**TASK GOAL:** Swap "Collapse" for "Expand" in the rows starting with the line that contains "This screenshot has height=353, width=563." and going on through the line that contains "Looking at the screenshot, I should [143, 46].", and give back only those lines with nothing else changed.

┌─ PROVIDED DATA

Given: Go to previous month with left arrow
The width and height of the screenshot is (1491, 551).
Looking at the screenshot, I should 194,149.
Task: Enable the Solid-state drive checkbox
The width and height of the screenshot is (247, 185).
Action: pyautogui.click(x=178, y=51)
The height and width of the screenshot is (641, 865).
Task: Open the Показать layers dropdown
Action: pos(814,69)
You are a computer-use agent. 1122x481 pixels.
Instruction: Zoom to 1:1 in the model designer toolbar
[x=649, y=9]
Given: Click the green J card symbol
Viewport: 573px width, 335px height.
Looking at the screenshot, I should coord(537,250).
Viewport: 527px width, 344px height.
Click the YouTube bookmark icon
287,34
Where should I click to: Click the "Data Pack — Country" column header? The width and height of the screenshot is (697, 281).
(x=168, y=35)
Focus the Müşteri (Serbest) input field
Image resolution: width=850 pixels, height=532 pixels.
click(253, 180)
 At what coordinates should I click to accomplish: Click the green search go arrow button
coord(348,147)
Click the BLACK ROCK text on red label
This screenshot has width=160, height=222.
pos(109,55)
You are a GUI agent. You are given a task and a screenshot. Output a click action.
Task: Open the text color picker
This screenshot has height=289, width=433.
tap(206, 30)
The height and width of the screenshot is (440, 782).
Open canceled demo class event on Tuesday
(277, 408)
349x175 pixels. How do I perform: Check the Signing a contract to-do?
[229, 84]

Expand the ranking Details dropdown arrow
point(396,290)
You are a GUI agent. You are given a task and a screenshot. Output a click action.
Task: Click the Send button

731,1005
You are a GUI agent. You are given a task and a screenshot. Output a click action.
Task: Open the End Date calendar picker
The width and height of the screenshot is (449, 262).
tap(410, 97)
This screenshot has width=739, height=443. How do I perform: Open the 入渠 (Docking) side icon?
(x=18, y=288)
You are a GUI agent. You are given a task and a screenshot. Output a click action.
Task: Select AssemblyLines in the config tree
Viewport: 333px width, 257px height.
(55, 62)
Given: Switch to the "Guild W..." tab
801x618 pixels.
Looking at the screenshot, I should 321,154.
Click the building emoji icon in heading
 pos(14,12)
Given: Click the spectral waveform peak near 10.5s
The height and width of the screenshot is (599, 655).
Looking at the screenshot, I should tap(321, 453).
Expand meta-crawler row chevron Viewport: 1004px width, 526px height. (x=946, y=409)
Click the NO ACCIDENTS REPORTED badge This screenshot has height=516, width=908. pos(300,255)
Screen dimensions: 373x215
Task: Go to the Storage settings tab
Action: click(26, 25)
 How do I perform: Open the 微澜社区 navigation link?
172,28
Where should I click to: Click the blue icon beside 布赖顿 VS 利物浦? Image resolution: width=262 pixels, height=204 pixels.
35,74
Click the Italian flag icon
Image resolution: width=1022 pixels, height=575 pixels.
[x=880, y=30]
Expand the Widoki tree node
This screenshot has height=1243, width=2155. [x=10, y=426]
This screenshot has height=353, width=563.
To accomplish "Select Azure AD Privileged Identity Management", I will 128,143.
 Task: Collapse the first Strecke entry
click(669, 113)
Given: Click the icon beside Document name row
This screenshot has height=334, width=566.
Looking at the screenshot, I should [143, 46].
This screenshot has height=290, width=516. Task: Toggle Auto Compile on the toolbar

└─

**RESULT:**
This screenshot has height=353, width=563.
To accomplish "Select Azure AD Privileged Identity Management", I will 128,143.
 Task: Expand the first Strecke entry
click(669, 113)
Given: Click the icon beside Document name row
This screenshot has height=334, width=566.
Looking at the screenshot, I should [143, 46].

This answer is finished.